Task statement
Your job is to reproduce all of the data exactly.
(Material for the task)
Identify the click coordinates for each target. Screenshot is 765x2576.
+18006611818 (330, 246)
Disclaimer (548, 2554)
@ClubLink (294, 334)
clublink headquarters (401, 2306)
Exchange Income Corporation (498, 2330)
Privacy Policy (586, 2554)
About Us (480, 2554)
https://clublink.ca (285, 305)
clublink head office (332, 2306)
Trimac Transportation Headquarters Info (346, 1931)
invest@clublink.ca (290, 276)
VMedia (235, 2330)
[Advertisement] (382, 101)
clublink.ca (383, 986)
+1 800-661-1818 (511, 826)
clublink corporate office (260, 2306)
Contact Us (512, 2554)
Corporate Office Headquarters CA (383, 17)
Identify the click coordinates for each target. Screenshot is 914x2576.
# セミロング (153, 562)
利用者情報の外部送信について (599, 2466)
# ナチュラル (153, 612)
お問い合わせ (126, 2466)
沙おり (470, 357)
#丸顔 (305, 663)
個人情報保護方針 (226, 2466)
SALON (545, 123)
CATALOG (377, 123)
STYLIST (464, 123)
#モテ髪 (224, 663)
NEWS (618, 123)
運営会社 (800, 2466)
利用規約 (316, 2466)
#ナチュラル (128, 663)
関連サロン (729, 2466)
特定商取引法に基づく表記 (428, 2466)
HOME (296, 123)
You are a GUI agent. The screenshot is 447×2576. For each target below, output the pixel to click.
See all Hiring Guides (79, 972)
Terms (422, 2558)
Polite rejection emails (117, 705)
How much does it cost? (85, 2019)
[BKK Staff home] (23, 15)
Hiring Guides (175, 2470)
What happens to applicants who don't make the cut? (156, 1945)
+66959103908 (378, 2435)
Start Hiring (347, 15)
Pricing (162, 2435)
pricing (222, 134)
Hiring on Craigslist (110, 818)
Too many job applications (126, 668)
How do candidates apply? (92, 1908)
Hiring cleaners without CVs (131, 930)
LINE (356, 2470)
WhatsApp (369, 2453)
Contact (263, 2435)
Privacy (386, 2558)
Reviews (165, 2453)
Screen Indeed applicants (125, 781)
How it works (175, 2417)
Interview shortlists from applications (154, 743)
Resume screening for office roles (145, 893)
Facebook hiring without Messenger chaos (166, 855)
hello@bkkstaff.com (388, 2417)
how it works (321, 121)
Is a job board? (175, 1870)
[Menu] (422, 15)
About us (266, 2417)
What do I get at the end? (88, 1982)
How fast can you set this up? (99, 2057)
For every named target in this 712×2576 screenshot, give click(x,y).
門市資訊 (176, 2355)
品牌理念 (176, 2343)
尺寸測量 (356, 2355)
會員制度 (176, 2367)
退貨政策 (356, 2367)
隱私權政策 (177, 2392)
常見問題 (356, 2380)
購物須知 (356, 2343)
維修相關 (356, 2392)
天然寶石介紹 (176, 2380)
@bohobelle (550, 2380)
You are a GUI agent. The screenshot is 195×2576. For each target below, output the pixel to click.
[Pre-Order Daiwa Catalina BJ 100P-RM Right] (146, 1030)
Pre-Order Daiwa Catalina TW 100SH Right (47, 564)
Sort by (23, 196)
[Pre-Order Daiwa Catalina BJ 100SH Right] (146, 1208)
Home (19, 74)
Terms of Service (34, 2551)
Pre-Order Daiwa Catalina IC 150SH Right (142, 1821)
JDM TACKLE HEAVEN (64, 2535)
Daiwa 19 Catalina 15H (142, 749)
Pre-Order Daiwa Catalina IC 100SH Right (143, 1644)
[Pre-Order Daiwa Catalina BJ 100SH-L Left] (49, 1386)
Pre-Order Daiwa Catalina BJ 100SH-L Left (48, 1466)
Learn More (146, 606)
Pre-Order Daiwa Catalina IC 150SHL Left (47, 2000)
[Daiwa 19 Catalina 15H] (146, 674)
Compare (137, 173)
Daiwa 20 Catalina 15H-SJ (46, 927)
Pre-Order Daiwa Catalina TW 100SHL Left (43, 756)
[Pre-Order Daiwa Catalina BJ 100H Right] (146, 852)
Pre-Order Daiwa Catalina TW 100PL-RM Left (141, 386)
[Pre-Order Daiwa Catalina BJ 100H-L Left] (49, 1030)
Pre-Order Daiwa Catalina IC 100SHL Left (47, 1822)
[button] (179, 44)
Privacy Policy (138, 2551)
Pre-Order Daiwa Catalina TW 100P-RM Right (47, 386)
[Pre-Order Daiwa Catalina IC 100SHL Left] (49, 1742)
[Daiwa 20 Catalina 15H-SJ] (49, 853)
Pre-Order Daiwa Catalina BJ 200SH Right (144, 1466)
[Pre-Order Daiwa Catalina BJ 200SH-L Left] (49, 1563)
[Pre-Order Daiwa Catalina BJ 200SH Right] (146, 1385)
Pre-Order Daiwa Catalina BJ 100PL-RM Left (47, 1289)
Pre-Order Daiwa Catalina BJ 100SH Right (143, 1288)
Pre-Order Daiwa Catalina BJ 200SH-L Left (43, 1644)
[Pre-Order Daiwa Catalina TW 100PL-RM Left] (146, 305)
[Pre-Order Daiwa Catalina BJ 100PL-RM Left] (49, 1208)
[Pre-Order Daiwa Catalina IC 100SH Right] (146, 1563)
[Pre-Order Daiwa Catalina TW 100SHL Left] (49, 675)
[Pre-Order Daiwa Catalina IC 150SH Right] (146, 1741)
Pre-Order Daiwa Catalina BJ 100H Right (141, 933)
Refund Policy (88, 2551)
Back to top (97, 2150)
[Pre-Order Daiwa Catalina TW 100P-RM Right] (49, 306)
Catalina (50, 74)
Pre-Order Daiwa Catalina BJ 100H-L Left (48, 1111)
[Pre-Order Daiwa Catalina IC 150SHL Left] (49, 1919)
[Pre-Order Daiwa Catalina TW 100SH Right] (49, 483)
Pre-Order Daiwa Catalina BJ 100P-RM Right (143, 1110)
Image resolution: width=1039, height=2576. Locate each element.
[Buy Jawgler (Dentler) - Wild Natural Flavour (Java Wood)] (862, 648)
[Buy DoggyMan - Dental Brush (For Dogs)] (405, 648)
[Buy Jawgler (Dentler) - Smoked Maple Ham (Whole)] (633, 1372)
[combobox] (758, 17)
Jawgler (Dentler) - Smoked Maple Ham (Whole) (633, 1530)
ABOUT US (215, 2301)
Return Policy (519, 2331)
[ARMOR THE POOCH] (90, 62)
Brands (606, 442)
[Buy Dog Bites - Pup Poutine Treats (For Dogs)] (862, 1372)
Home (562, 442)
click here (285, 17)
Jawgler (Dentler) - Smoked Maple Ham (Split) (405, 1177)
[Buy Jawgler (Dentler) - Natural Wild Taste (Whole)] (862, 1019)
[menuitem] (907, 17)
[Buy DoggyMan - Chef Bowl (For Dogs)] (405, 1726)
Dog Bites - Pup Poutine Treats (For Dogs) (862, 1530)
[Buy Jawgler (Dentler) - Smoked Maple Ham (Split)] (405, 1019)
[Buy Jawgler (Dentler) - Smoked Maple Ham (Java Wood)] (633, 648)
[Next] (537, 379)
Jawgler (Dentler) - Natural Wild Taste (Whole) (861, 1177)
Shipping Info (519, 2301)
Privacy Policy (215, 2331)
(End Material for the task)
Answer to this exercise
Identify the click coordinates for each target. Screenshot is 765x2576.
+18006611818 (330, 246)
Disclaimer (548, 2554)
@ClubLink (294, 334)
clublink headquarters (401, 2306)
Exchange Income Corporation (498, 2330)
Privacy Policy (586, 2554)
About Us (480, 2554)
https://clublink.ca (285, 305)
clublink head office (332, 2306)
Trimac Transportation Headquarters Info (346, 1931)
invest@clublink.ca (290, 276)
VMedia (235, 2330)
[Advertisement] (382, 101)
clublink.ca (383, 986)
+1 800-661-1818 (511, 826)
clublink corporate office (260, 2306)
Contact Us (512, 2554)
Corporate Office Headquarters CA (383, 17)
Identify the click coordinates for each target. Screenshot is 914x2576.
# セミロング (153, 562)
利用者情報の外部送信について (599, 2466)
# ナチュラル (153, 612)
お問い合わせ (126, 2466)
沙おり (470, 357)
#丸顔 (305, 663)
個人情報保護方針 (226, 2466)
SALON (545, 123)
CATALOG (377, 123)
STYLIST (464, 123)
#モテ髪 (224, 663)
NEWS (618, 123)
運営会社 (800, 2466)
利用規約 (316, 2466)
#ナチュラル (128, 663)
関連サロン (729, 2466)
特定商取引法に基づく表記 (428, 2466)
HOME (296, 123)
You are a GUI agent. The screenshot is 447×2576. For each target below, output the pixel to click.
See all Hiring Guides (79, 972)
Terms (422, 2558)
Polite rejection emails (117, 705)
How much does it cost? (85, 2019)
[BKK Staff home] (23, 15)
Hiring Guides (175, 2470)
What happens to applicants who don't make the cut? (156, 1945)
+66959103908 (378, 2435)
Start Hiring (347, 15)
Pricing (162, 2435)
pricing (222, 134)
Hiring on Craigslist (110, 818)
Too many job applications (126, 668)
How do candidates apply? (92, 1908)
Hiring cleaners without CVs (131, 930)
LINE (356, 2470)
WhatsApp (369, 2453)
Contact (263, 2435)
Privacy (386, 2558)
Reviews (165, 2453)
Screen Indeed applicants (125, 781)
How it works (175, 2417)
Interview shortlists from applications (154, 743)
Resume screening for office roles (145, 893)
Facebook hiring without Messenger chaos (166, 855)
hello@bkkstaff.com (388, 2417)
how it works (321, 121)
Is a job board? (175, 1870)
[Menu] (422, 15)
About us (266, 2417)
What do I get at the end? (88, 1982)
How fast can you set this up? (99, 2057)
For every named target in this 712×2576 screenshot, give click(x,y).
門市資訊 (176, 2355)
品牌理念 (176, 2343)
尺寸測量 (356, 2355)
會員制度 (176, 2367)
退貨政策 (356, 2367)
隱私權政策 (177, 2392)
常見問題 (356, 2380)
購物須知 (356, 2343)
維修相關 (356, 2392)
天然寶石介紹 (176, 2380)
@bohobelle (550, 2380)
You are a GUI agent. The screenshot is 195×2576. For each target below, output the pixel to click.
[Pre-Order Daiwa Catalina BJ 100P-RM Right] (146, 1030)
Pre-Order Daiwa Catalina TW 100SH Right (47, 564)
Sort by (23, 196)
[Pre-Order Daiwa Catalina BJ 100SH Right] (146, 1208)
Home (19, 74)
Terms of Service (34, 2551)
Pre-Order Daiwa Catalina IC 150SH Right (142, 1821)
JDM TACKLE HEAVEN (64, 2535)
Daiwa 19 Catalina 15H (142, 749)
Pre-Order Daiwa Catalina IC 100SH Right (143, 1644)
[Pre-Order Daiwa Catalina BJ 100SH-L Left] (49, 1386)
Pre-Order Daiwa Catalina BJ 100SH-L Left (48, 1466)
Learn More (146, 606)
Pre-Order Daiwa Catalina IC 150SHL Left (47, 2000)
[Daiwa 19 Catalina 15H] (146, 674)
Compare (137, 173)
Daiwa 20 Catalina 15H-SJ (46, 927)
Pre-Order Daiwa Catalina TW 100SHL Left (43, 756)
[Pre-Order Daiwa Catalina BJ 100H Right] (146, 852)
Pre-Order Daiwa Catalina TW 100PL-RM Left (141, 386)
[Pre-Order Daiwa Catalina BJ 100H-L Left] (49, 1030)
Pre-Order Daiwa Catalina IC 100SHL Left (47, 1822)
[button] (179, 44)
Privacy Policy (138, 2551)
Pre-Order Daiwa Catalina TW 100P-RM Right (47, 386)
[Pre-Order Daiwa Catalina IC 100SHL Left] (49, 1742)
[Daiwa 20 Catalina 15H-SJ] (49, 853)
Pre-Order Daiwa Catalina BJ 200SH Right (144, 1466)
[Pre-Order Daiwa Catalina BJ 200SH-L Left] (49, 1563)
[Pre-Order Daiwa Catalina BJ 200SH Right] (146, 1385)
Pre-Order Daiwa Catalina BJ 100PL-RM Left (47, 1289)
Pre-Order Daiwa Catalina BJ 100SH Right (143, 1288)
Pre-Order Daiwa Catalina BJ 200SH-L Left (43, 1644)
[Pre-Order Daiwa Catalina TW 100PL-RM Left] (146, 305)
[Pre-Order Daiwa Catalina BJ 100PL-RM Left] (49, 1208)
[Pre-Order Daiwa Catalina IC 100SH Right] (146, 1563)
[Pre-Order Daiwa Catalina TW 100SHL Left] (49, 675)
[Pre-Order Daiwa Catalina IC 150SH Right] (146, 1741)
Pre-Order Daiwa Catalina BJ 100H Right (141, 933)
Refund Policy (88, 2551)
Back to top (97, 2150)
[Pre-Order Daiwa Catalina TW 100P-RM Right] (49, 306)
Catalina (50, 74)
Pre-Order Daiwa Catalina BJ 100H-L Left (48, 1111)
[Pre-Order Daiwa Catalina IC 150SHL Left] (49, 1919)
[Pre-Order Daiwa Catalina TW 100SH Right] (49, 483)
Pre-Order Daiwa Catalina BJ 100P-RM Right (143, 1110)
Image resolution: width=1039, height=2576. Locate each element.
[Buy Jawgler (Dentler) - Wild Natural Flavour (Java Wood)] (862, 648)
[Buy DoggyMan - Dental Brush (For Dogs)] (405, 648)
[Buy Jawgler (Dentler) - Smoked Maple Ham (Whole)] (633, 1372)
[combobox] (758, 17)
Jawgler (Dentler) - Smoked Maple Ham (Whole) (633, 1530)
ABOUT US (215, 2301)
Return Policy (519, 2331)
[ARMOR THE POOCH] (90, 62)
Brands (606, 442)
[Buy Dog Bites - Pup Poutine Treats (For Dogs)] (862, 1372)
Home (562, 442)
click here (285, 17)
Jawgler (Dentler) - Smoked Maple Ham (Split) (405, 1177)
[Buy Jawgler (Dentler) - Natural Wild Taste (Whole)] (862, 1019)
[menuitem] (907, 17)
[Buy DoggyMan - Chef Bowl (For Dogs)] (405, 1726)
Dog Bites - Pup Poutine Treats (For Dogs) (862, 1530)
[Buy Jawgler (Dentler) - Smoked Maple Ham (Split)] (405, 1019)
[Buy Jawgler (Dentler) - Smoked Maple Ham (Java Wood)] (633, 648)
[Next] (537, 379)
Jawgler (Dentler) - Natural Wild Taste (Whole) (861, 1177)
Shipping Info (519, 2301)
Privacy Policy (215, 2331)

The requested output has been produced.